De behandeling wordt toegediend gedurende minimum 6 uur, liefst 12 uur. Na 2 uur evalueert men de patiënt. Indien de symptomen nog niet verdwenen zijn, kan men overwegen om toch hyperbare zuurstof toe te dienen.
“Hyperbare” zuurstof
Hyperbare zuurstoftherapie (caisson) verhoogt de hoeveelheid beschikbare zuurstof voor de cellen door de hoeveelheid zuurstof opgelost in het plasma te verhogen. Op die manier krijgen hersenen en hart binnen enkele minuten voldoende zuurstof op het cellulair niveau. De versnelde dissociatie van COHb is een interessant fenomeen, maar niet het hoofddoel van hyperbare zuurstoftherapie.
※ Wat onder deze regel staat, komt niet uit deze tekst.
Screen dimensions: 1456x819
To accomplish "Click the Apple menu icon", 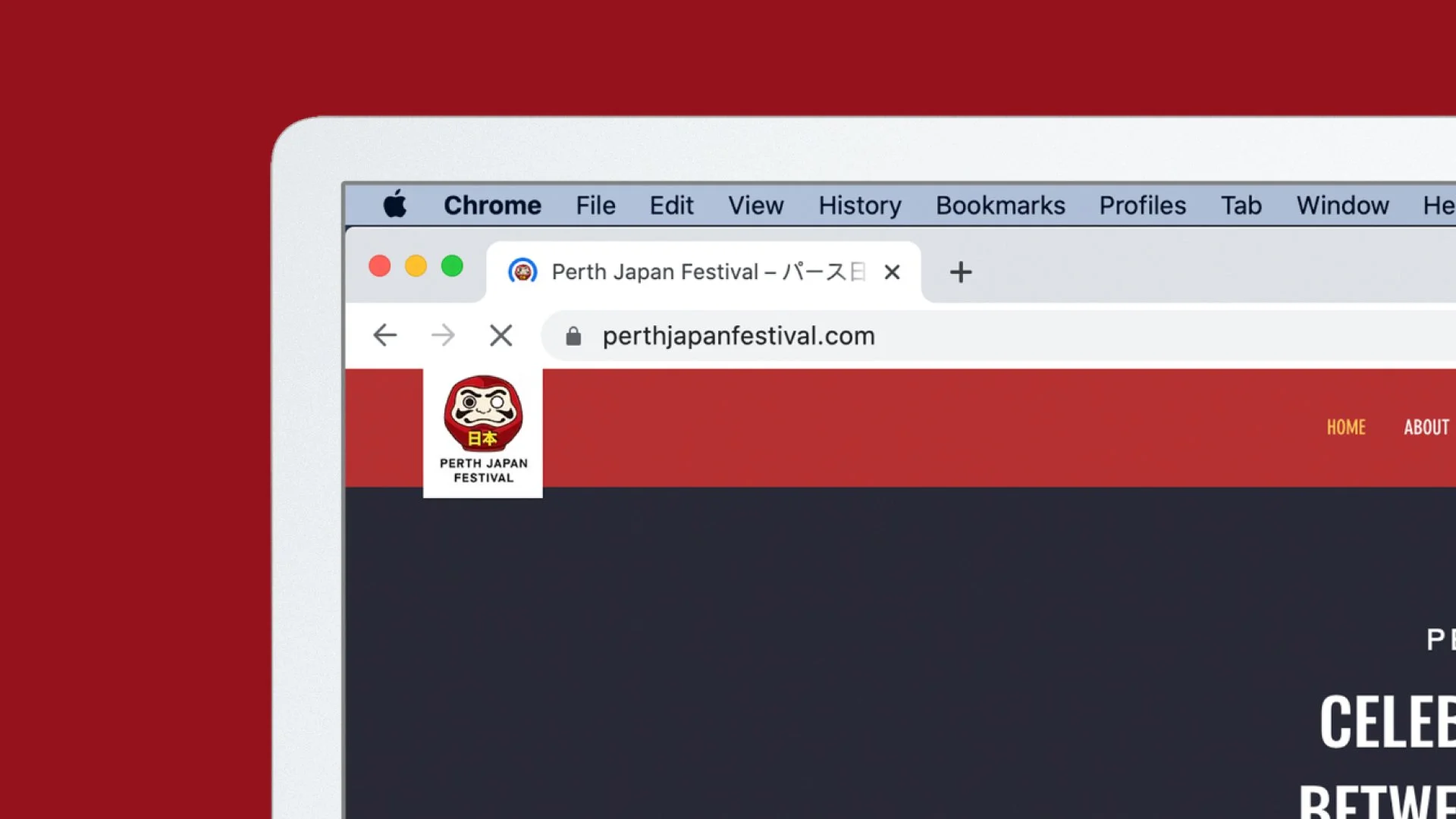I will click(394, 205).
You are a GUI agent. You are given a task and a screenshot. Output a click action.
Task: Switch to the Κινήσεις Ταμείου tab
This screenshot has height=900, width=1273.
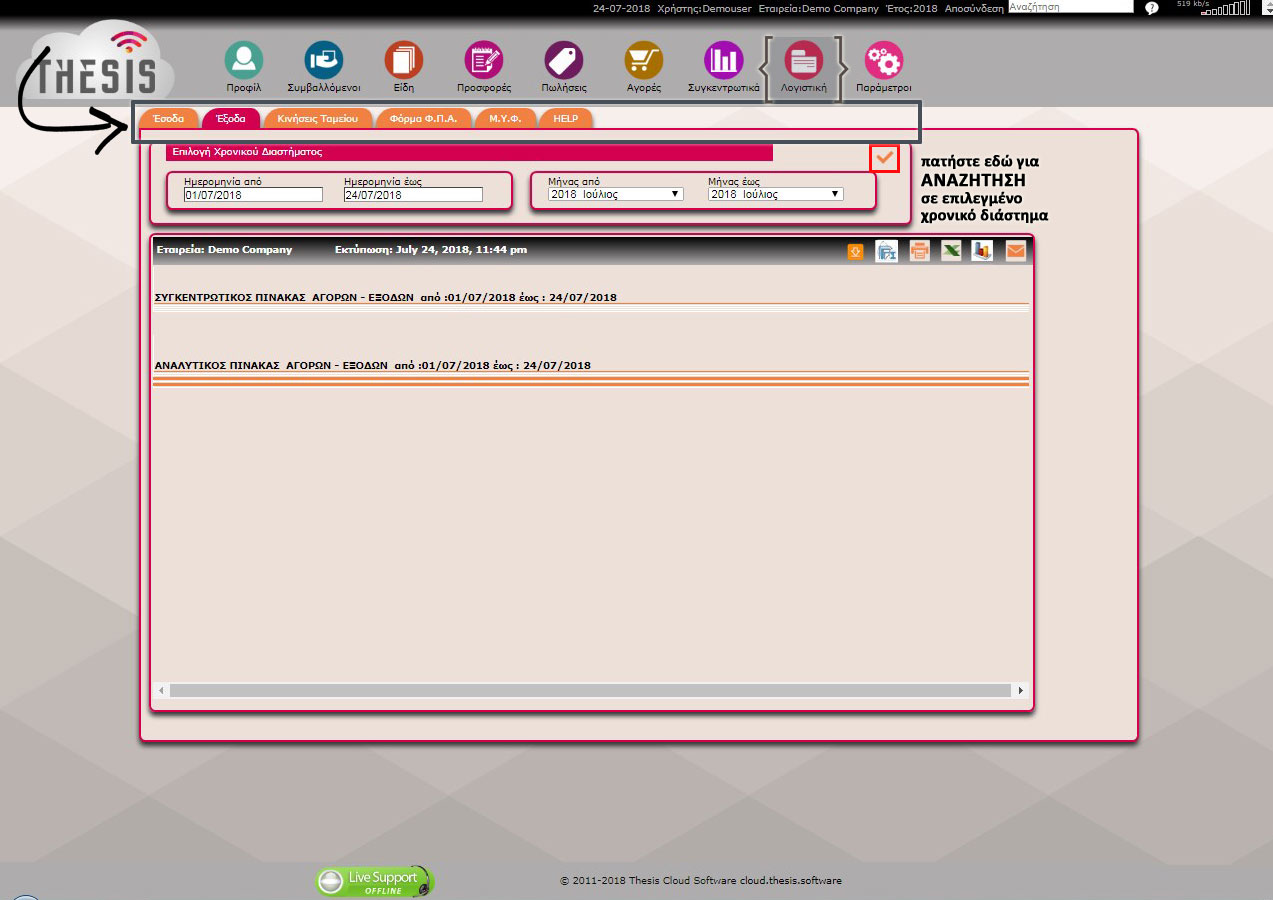(317, 118)
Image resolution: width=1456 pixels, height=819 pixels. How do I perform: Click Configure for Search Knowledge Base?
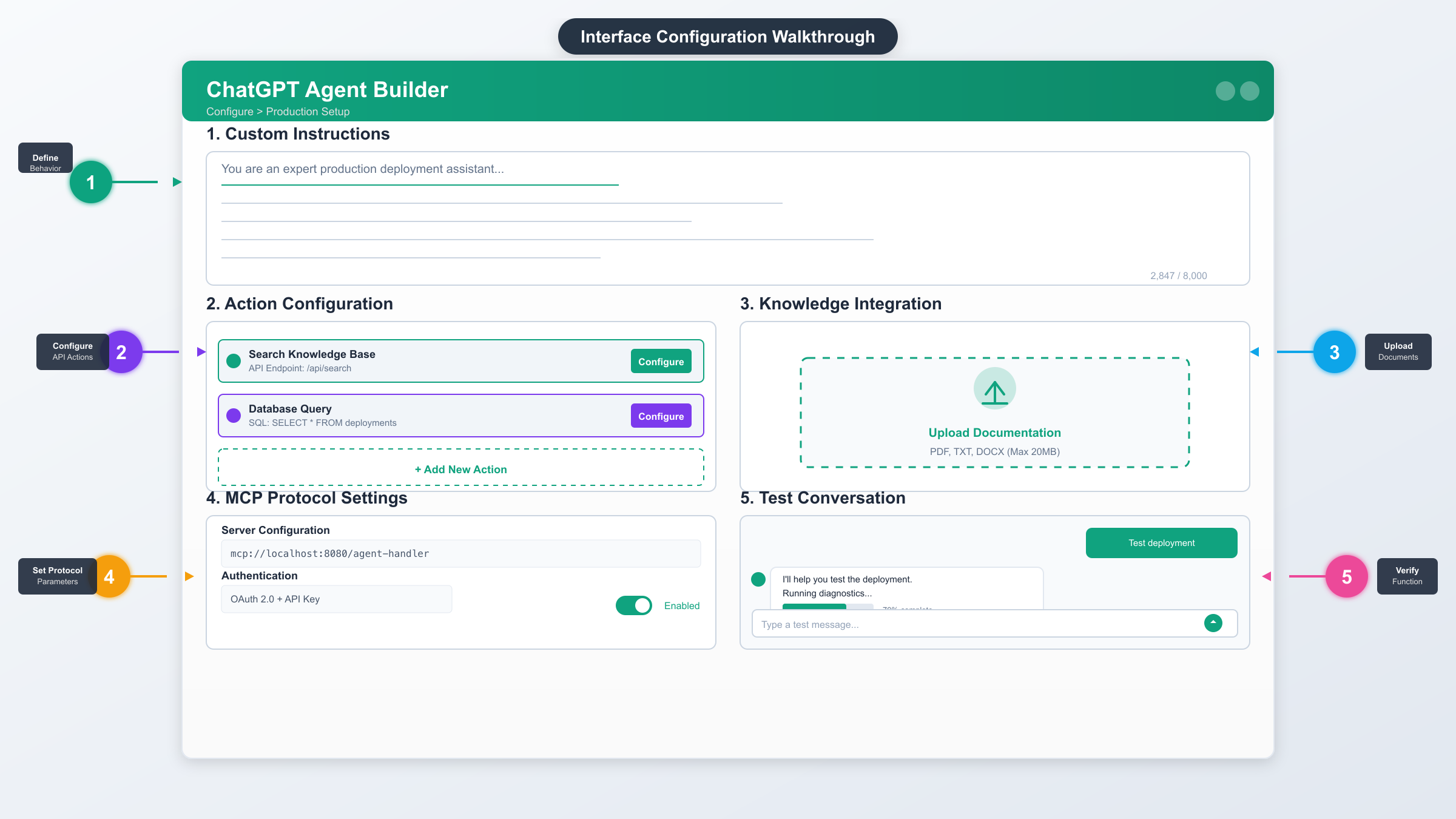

Hyperbare zuurstoftherapie is niet in elk ziekenhuis mogelijk – enkel in die ziekenhuizen die over een hyperbare zuurstofkamer of “caisson” beschikken. Dit betekent dat er vaak een belangrijke vertraging optreedt door transport van de patiënt. Hyperbare zuurstoftherapie heeft ook mogelijke bijwerkingen en is niet voor iedere patiënt mogelijk. Naast andere ongemakken kan een hyperbare zuurstoftherapie pijn veroorzaken t.h.v. de oren en sinussen en in zeldzame gevallen claustrofobie, braken, of zelfs een korte epileptische aanval teweegbrengen.
Normobaar of hyperbaar?
De beslissing om zuurstof toe te dienen onder normale druk (normobaar) of in een omgeving met verhoogde atmosferische druk (hyperbaar) hangt af van verschillende factoren. De Belgische Adviesraad voor Hyperbare Zuurstoftherapie (ACHOBEL, Advisory Committee for Hyperbaric Oxygen in Belgium) heeft een flowchart uitgewerkt voor de evaluatie en behandeling van CO-intoxicatie. Volg deze link om die te raadplegen: http://www.achobel.be/
Over het algemeen kan men zeggen dat patiënten die het bewustzijn verloren hebben, die objectieve neurologische afwijkingen of hartproblemen hebben, worden doorverwezen voor hyperbare zuurstoftherapie. Ook zwangere vrouwen, kinderen jonger dan 12 jaar en ouderen met chronische aandoeningen worden vlugger doorverwezen.
Indien er meerdere slachtoffers zijn, kunnen volgende criteria gehanteerd worden:
|
1 punt |
2 punten |
3 punten |
|
|
Patiënt |
volwassene |
oudere personen, kinderen |
zwangere vrouwen |
|
Symptomen |
hoofdpijn, misselijkheid |
coma, convulsies |
acuut longoedeem, collaps |
|
% COHb |
> 5% |
> 15% |
> 25% |
|
( CO) lucht |
300 ppm |
1.000 ppm |
1.500 ppm |
|
Duur blootstelling |
< 1 u |
1 – 5 u |
> 8 u |
Hoe meer punten, hoe hoger de prioriteit voor behandeling in de hyperbare zuurstofkamer. In ieder geval moet steeds eerst door de hulpverlener telefonisch contact genomen worden met het dichtstbijzijnde centrum met hyperbare zuurstoftherapie, om te verifiëren of deze behandeling noodzakelijk én mogelijk is.